Pixel coordinate grounding data:
* * *

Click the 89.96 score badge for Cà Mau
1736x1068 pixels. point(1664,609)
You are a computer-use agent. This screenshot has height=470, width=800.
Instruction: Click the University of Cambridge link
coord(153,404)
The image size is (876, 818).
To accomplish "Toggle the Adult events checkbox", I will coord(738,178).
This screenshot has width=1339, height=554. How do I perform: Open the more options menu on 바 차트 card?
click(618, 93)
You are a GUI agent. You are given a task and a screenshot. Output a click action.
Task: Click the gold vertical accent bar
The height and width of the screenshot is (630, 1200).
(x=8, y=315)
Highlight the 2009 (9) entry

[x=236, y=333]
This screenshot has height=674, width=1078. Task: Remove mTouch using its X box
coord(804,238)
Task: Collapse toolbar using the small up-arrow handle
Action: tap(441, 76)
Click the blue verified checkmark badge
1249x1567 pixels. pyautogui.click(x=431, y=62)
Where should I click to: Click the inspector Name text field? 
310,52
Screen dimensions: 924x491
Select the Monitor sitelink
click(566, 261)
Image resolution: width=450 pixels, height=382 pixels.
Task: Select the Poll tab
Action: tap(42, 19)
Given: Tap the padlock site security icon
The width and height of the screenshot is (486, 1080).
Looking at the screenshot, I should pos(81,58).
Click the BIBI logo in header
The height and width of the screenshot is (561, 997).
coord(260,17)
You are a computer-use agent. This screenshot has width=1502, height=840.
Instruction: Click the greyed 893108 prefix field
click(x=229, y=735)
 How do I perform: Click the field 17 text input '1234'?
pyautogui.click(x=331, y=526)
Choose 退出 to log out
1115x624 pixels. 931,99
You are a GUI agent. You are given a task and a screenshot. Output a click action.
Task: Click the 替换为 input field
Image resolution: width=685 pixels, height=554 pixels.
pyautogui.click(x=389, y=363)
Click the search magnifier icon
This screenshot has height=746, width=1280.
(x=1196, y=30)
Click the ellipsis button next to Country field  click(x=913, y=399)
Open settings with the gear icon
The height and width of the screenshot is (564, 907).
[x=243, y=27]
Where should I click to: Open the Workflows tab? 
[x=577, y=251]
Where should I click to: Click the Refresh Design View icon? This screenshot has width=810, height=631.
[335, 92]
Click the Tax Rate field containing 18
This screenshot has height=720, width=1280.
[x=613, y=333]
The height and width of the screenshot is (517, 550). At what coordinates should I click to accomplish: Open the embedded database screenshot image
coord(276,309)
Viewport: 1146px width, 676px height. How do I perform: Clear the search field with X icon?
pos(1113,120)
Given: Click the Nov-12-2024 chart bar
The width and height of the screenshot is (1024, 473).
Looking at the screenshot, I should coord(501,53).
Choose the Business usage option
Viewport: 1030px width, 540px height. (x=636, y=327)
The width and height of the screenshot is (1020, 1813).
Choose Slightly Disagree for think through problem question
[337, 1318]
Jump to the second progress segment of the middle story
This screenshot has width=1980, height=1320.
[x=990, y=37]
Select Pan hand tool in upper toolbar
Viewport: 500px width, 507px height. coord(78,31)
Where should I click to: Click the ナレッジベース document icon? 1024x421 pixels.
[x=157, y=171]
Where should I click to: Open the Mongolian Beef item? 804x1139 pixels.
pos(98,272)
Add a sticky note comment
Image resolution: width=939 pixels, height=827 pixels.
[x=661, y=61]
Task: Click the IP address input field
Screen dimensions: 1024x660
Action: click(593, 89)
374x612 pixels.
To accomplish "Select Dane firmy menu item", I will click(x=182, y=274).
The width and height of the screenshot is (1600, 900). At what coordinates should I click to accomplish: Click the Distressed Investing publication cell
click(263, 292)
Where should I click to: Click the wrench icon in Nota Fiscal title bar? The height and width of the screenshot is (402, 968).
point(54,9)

* * *

▸ What is being asked: Return, word for word, the lines from the one containing "Where should I click to: Open the Mongolian" through the end of the data above, both ends included, and nothing else.

▸ Written answer:
Where should I click to: Open the Mongolian Beef item? 804x1139 pixels.
pos(98,272)
Add a sticky note comment
Image resolution: width=939 pixels, height=827 pixels.
[x=661, y=61]
Task: Click the IP address input field
Screen dimensions: 1024x660
Action: click(593, 89)
374x612 pixels.
To accomplish "Select Dane firmy menu item", I will click(x=182, y=274).
The width and height of the screenshot is (1600, 900). At what coordinates should I click to accomplish: Click the Distressed Investing publication cell
click(263, 292)
Where should I click to: Click the wrench icon in Nota Fiscal title bar? The height and width of the screenshot is (402, 968).
point(54,9)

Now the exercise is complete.